Using of Liquid Fermentation of Avicennia marina Mangroves Leaves in Combination of Temperature on Seaweed Kappaphycus alvarezii in Controlled Media Samsu Adi Rahman, Frederik Dony Sangkia, Fitriani A. Larekeng
Universitas of Muhammadiyah Luwuk
Abstract
Abstract. The fermented liquid derived from mangrove leaves contains secondary metabolites in the form of lactic acid, bacteriocins, phytochemical compounds, and has primary metabolites in the form of macro and micro nutrients, as well as potential endophytic bacteria. This study aims to determine the performance of A. marina mangrove leaf ferment liquid combined with temperature on the growth and control of K. alvarezii ice-ice disease.
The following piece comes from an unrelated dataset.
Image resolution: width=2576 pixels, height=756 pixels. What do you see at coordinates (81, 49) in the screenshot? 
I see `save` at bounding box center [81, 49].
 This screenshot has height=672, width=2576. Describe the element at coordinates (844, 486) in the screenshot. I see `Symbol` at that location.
The research method was that seaweed weighing 50-51g was soaked in fermented liquid for one hour, and cultured in a 33x23x19cm aquarium. Parameters evaluated morphology, histopathology, and growth of seaweed. The results of using fermented liquid at maintenance temperatures of 27˚-C and 30˚-C did not show bleaching, at 35˚-C they experienced bleaching in the second week. The seaweed tissue at 27˚-C and 30˚-C is still normal, at 35˚-C it is damaged and the weight of the seaweed decreases. The research results are very useful for seaweed farmers because they can increase growth and are able to control ice-ice disease caused by abiotic factors such as temperature.